While this news may sound like small potatoes, it is a monumental development for anyone lucky enough to have stumbled upon an unassuming 2007 documentary called The King of Kong: a Fistful of Quarters.

The lighthearted doc shines a light on the world of competitive arcade gaming. This isn’t the slick Mountain Dew-sponsored events focused on team-based shooters or strategy epics. The King of Kong focuses on the old cabinets that dominated arcades in the 1970s. At the center of the film is the conflict between everyman Steve Wiebe, a talented Donkey Kong player who honed his talents in his garage after being laid off from his job as an engineer, and Billy Mitchell, Hollywood, Florida’s hometown hero, and the resident celebrity of established video game record keeping organization, Twin Galaxies.

Without ruining the blow-by-blow (because King of Kong is undoubtedly worth a watch), the documentary charts Wiebe’s quixotic attempts to dethrone Mitchell who is supported at every turn by the officials in charge of Twin Galaxies.

So, back to the newest development.
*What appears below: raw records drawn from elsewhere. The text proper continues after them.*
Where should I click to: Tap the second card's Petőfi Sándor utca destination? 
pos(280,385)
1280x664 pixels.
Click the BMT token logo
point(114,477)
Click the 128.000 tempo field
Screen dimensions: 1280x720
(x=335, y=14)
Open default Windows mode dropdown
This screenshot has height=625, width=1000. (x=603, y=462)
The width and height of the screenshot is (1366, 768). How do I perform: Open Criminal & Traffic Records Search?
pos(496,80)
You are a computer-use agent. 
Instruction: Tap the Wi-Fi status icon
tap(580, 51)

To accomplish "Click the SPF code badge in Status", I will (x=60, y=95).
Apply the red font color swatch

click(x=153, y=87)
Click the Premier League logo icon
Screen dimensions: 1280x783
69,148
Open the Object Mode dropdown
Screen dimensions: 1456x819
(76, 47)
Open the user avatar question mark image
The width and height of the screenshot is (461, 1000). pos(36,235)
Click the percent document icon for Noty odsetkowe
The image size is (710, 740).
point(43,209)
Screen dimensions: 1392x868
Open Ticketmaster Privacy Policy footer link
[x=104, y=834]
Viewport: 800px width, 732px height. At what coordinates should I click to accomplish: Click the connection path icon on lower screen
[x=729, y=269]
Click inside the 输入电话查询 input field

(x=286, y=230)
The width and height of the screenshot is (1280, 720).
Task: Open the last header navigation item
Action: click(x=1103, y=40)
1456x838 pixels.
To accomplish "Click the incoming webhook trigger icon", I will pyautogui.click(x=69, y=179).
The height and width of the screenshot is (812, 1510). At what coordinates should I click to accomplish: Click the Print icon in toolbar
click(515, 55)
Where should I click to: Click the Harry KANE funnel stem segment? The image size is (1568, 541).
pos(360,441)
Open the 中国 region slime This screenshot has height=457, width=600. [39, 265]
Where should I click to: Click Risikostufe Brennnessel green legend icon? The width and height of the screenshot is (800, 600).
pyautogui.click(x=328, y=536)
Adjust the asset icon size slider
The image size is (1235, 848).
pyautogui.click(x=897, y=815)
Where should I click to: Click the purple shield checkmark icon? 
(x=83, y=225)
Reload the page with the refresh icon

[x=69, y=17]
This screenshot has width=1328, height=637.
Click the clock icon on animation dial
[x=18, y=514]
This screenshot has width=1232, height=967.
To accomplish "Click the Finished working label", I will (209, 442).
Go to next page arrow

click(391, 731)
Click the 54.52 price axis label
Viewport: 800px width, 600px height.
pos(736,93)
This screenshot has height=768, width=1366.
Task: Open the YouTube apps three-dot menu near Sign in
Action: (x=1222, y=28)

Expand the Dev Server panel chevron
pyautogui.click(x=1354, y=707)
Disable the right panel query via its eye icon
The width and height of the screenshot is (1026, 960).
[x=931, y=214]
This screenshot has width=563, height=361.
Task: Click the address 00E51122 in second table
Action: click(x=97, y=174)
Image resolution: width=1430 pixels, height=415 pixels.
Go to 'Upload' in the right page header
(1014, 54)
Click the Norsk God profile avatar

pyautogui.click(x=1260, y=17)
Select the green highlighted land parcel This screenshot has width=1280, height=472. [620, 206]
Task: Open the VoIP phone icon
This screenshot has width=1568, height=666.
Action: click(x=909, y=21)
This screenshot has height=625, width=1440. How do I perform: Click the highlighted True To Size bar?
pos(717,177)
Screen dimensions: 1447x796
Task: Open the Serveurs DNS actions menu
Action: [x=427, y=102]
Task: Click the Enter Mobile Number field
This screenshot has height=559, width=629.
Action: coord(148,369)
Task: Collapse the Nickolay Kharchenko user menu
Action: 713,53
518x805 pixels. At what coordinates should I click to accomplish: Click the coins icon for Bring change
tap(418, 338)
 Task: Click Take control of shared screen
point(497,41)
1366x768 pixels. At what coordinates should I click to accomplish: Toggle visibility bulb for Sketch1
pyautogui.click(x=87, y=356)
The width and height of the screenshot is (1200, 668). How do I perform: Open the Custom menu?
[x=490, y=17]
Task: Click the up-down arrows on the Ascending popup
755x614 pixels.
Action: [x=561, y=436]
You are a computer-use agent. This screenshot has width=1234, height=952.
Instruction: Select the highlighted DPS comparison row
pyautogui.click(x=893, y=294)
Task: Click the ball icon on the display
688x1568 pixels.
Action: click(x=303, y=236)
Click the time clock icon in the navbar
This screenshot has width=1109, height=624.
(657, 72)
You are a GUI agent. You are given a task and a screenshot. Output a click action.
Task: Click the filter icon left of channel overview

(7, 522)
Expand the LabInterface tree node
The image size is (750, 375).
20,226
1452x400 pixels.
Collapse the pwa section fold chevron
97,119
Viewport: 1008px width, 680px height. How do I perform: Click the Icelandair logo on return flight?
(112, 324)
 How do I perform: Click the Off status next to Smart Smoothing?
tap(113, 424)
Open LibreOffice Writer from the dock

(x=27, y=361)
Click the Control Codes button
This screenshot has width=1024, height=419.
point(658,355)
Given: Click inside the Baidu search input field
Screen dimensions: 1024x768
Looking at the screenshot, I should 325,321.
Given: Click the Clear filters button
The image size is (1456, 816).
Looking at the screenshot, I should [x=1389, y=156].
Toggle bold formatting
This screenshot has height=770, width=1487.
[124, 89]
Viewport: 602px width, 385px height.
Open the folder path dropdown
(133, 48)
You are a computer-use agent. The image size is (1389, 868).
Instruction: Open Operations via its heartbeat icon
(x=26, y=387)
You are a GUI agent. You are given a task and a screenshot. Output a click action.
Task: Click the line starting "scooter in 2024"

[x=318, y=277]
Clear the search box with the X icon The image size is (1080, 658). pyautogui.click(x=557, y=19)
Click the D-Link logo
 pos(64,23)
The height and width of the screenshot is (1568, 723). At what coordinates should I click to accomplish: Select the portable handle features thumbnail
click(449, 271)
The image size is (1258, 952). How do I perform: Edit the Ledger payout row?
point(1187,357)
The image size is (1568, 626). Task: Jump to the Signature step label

In February, speculation was raised that Mitchell completed his world-record Donkey Kong score of 1,047,200 points not on an arcade cabinet, but on emulation software, a disqualifying move according to both Twin Galaxies and the Guinness Book of World Records, which also recorded Mitchell’s score.

As of this announcement, the Donkey Kong world record has officially reverted to Steve Wiebe, the first Donkey Kong player to break 1 million points on an arcade cabinet.

Congrats, Steve.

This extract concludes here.